Il faut donc aller voir ailleurs – et d’abord en banlieue. Exception dans ce paysage français hermétique au dehors, Pascal Rambert présente, jusqu’au 20 février dans son théâtre de Gennevilliers (Hauts-de-Seine), Une (micro) histoire économique du monde, dansée. Sur le plateau, une cinquantaine de corps dansent des siècles d’économie. Tout y passe, depuis les dons et contre-dons de Marcel Mauss jusqu’à la crise des subprime de 2008, passant par la main invisible d’Adam Smith. Et Rambert parvient, en 90 minutes, à faire l’impossible: décortiquer sur scène, à partir d’une panoplie de gestes extrêmement simples, quelques-uns des rouages infernaux de l’économie mondialisée, et parfois, en extraire leur sève sensible.

© Pierre Grosbois


Le projet, imaginé bien avant le déclenchement de la crise, s’est fait rattraper par l’actualité –«Je ne l’ai pas fait exprès», écrit Rambert.
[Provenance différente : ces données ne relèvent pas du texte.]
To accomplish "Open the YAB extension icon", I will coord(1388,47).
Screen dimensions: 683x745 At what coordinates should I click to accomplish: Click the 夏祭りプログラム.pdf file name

La démarche dialogue d’ailleurs à merveille avec l’actualité éditoriale des derniers mois, où les essais sur la world history se multiplient. Remonter aux origines du capitalisme, au XVIe siècle en Europe et ailleurs, pour comprendre le marasme actuel: l’histoire globale chère à Fernand Braudel, précieuse en ces temps agités, se révèle, sur scène, un matériau passionnant. Et comme chez Braudel et consorts, Rambert a eu la bonne idée de ne pas tomber dans le panneau de l’euro-centrisme: cette micro-histoire investit aussi le Bangladesh (invention de la microfinance à la fin des années 1970) et les sociétés autrefois dites «primitives», au Sud, décrites par Mauss…”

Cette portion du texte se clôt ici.